Now any exploitation film fan worth his salt has to see this film but knows that it's going to be truly awful. I should point out that it utterly refuses to follow the rules even of the games it takes to merge together in an awesomely unholy union. These aren't your run of the mill Chinese hopping vampires and I'm not just talking about the gorilla mask. These hopping vampires have zombie makeup and eat flesh. They are talented at wirework martial arts and are so acrobatic that they can even teleport. The don't just hop relentlessly forward, they even hop sideways or rapidly in circles. They breathe smoke and launch fireworks from their fingertips. The Taoist priest can even conjure them out of a jar he carries with a few ritual waves of his hand.

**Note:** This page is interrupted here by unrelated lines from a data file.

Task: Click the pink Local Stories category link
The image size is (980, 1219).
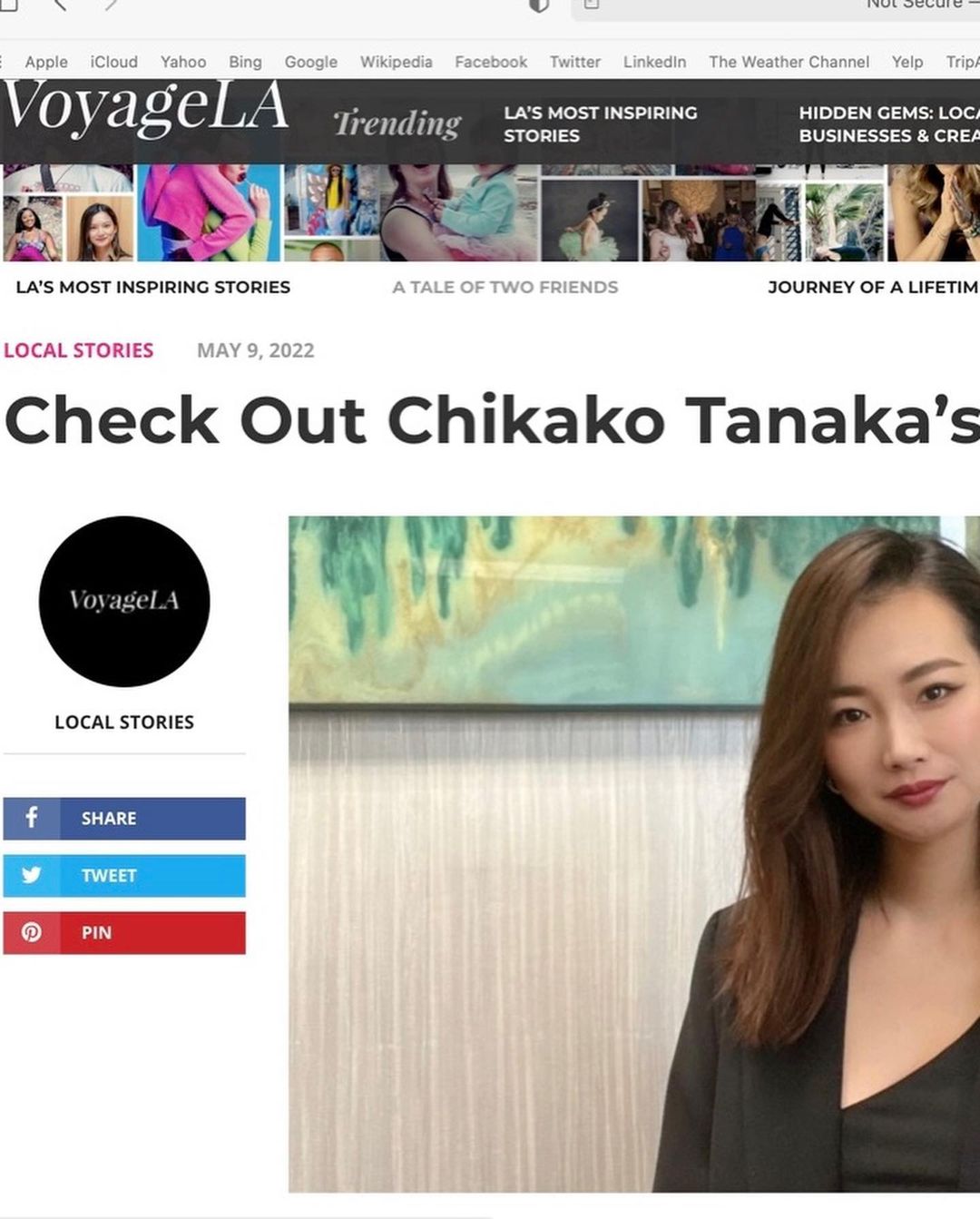Action: coord(79,350)
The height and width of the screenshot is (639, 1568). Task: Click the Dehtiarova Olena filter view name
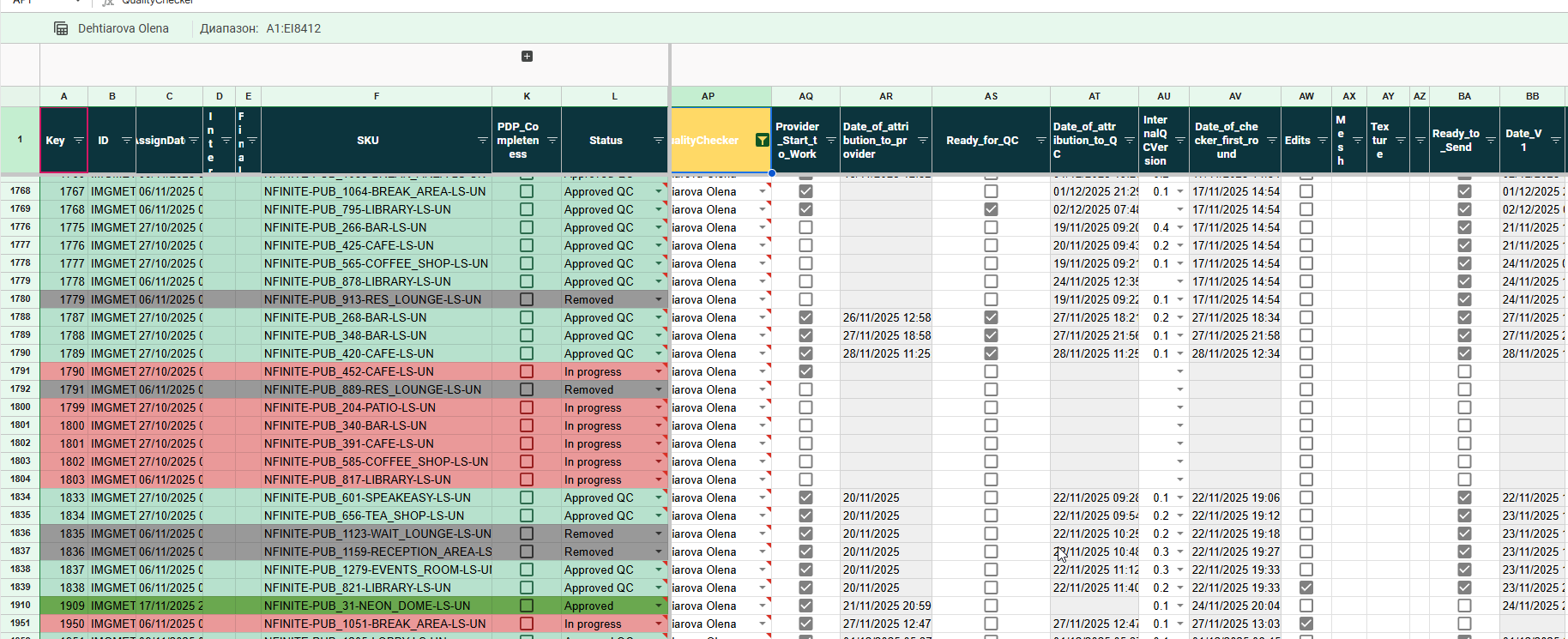click(123, 28)

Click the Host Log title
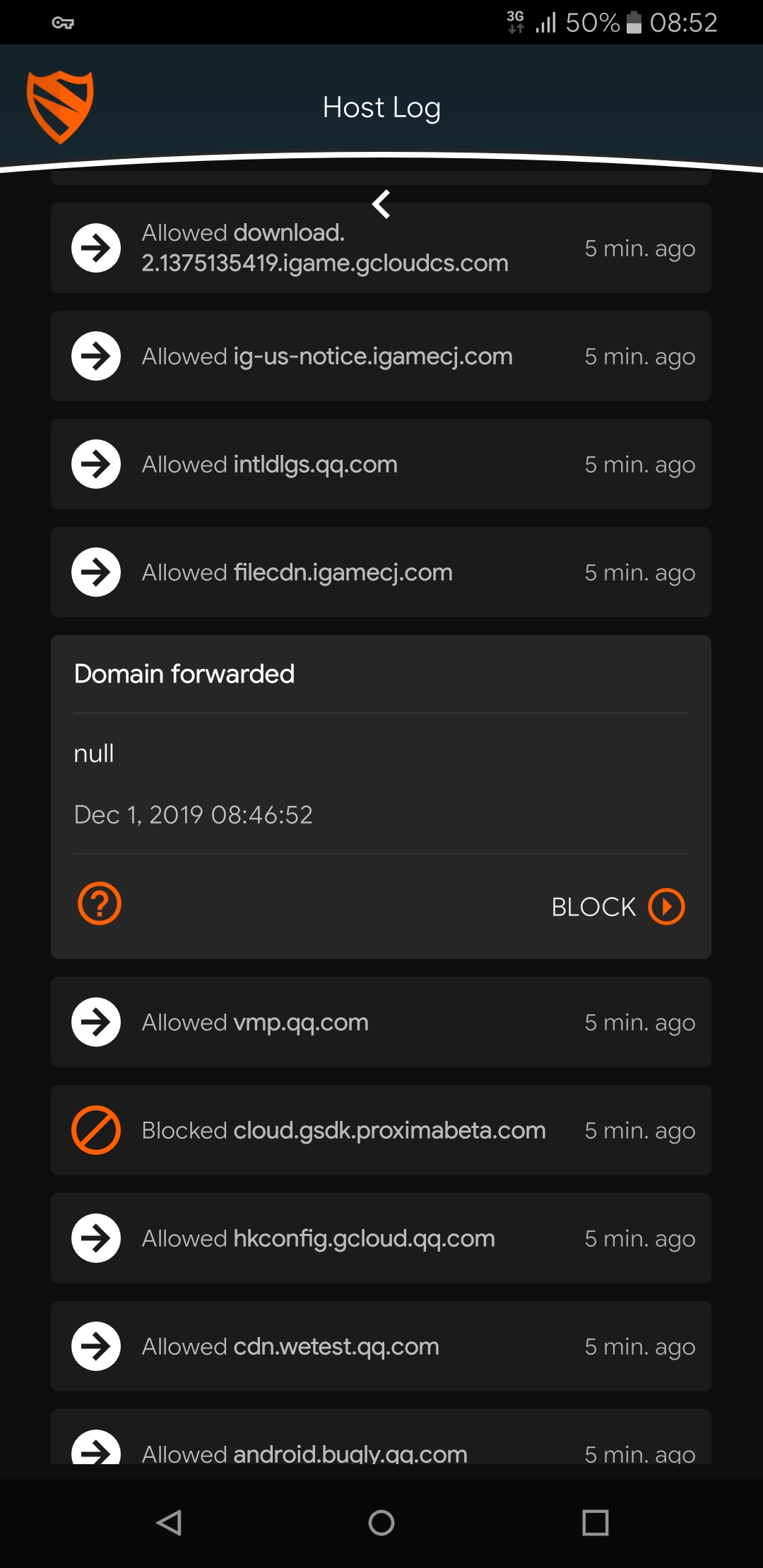tap(382, 107)
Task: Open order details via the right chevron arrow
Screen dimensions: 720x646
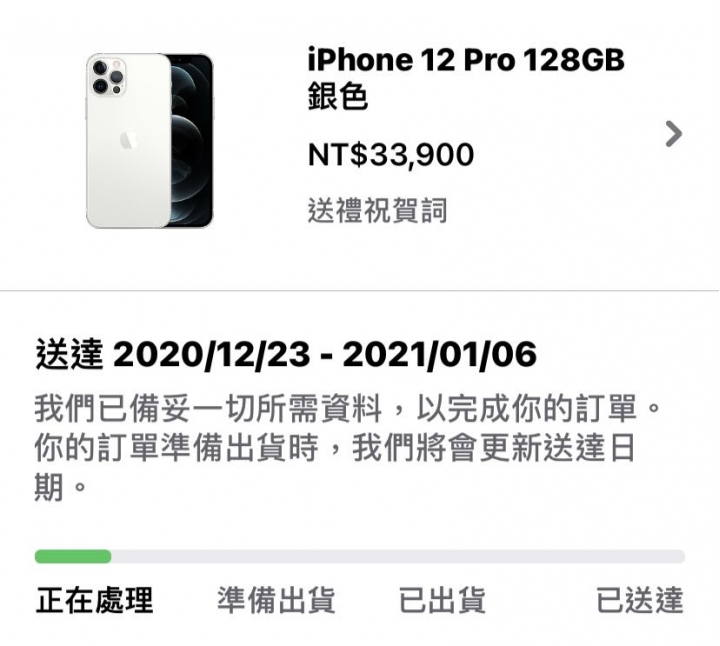Action: click(x=674, y=134)
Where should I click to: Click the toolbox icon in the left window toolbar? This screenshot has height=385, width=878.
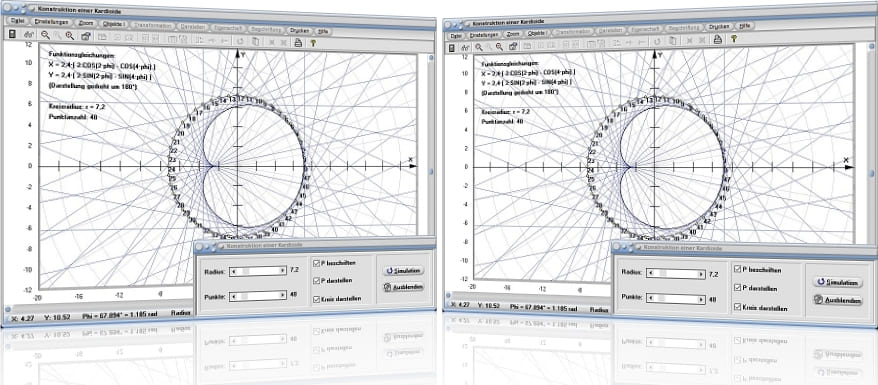point(86,36)
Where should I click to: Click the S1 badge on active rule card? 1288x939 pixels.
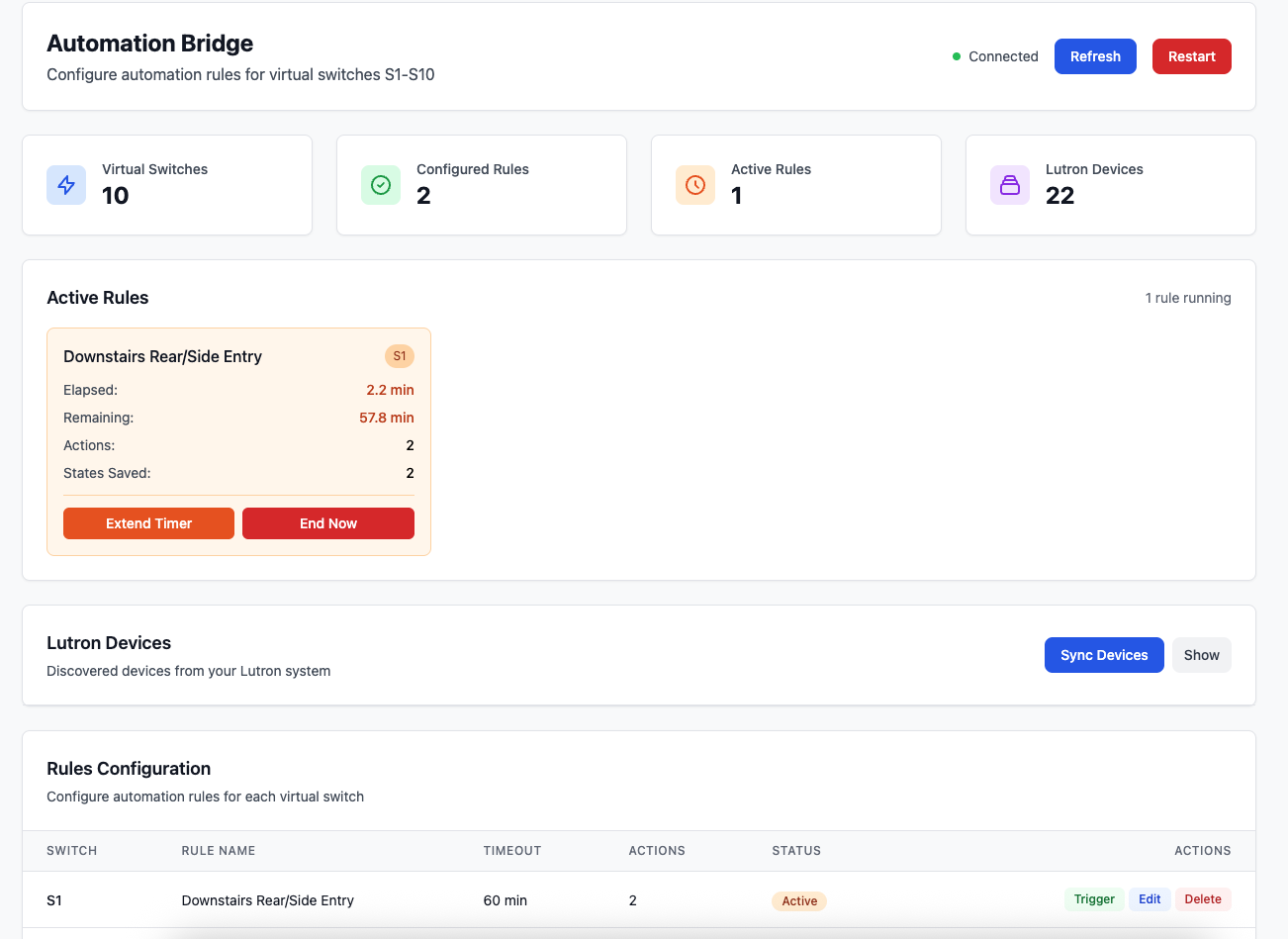(x=400, y=356)
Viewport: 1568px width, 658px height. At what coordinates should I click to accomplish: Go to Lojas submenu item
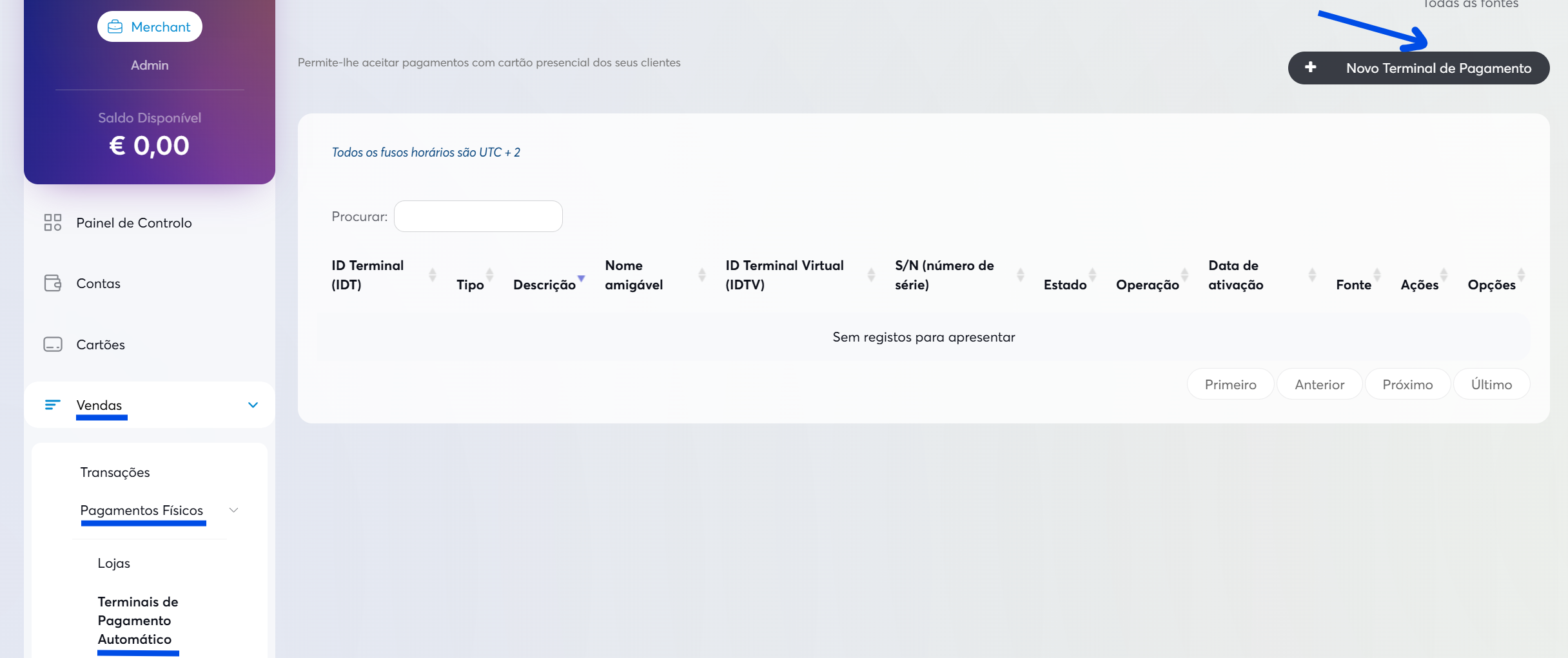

What's more not a single one of these actors seems to have done anything else. The highlighted stars are Robin Mackay, Nina Watts, Harry Myles and Joe Browne and according to IMDb each of them has been involved with precisely one movie: Robo Vampire. It's apparently a USA/Hong Kong production, but there are certainly Aussies involved and Sorapong Chatree is Thai. Really it doesn't feel like something from any of these countries: it just feels like a Godfrey Ho movie.

Ho was a master (or maybe that's not the right word) of taking two separate films and editing them into one new one. Often he didn't even make the source films, buying them in from other Asian countries, whether they had been finished or not. In this way Richard Harrison, who made a mere handful of movies for Ho (the real number seems to be nigh on impossible to find, but I'm guessing at one or two), but ended up edited into about twenty of them. This patchwork approach is fascinating to watch, often utterly ludicrous but somehow with its own charm and the more you watch, the more you have to keep watching.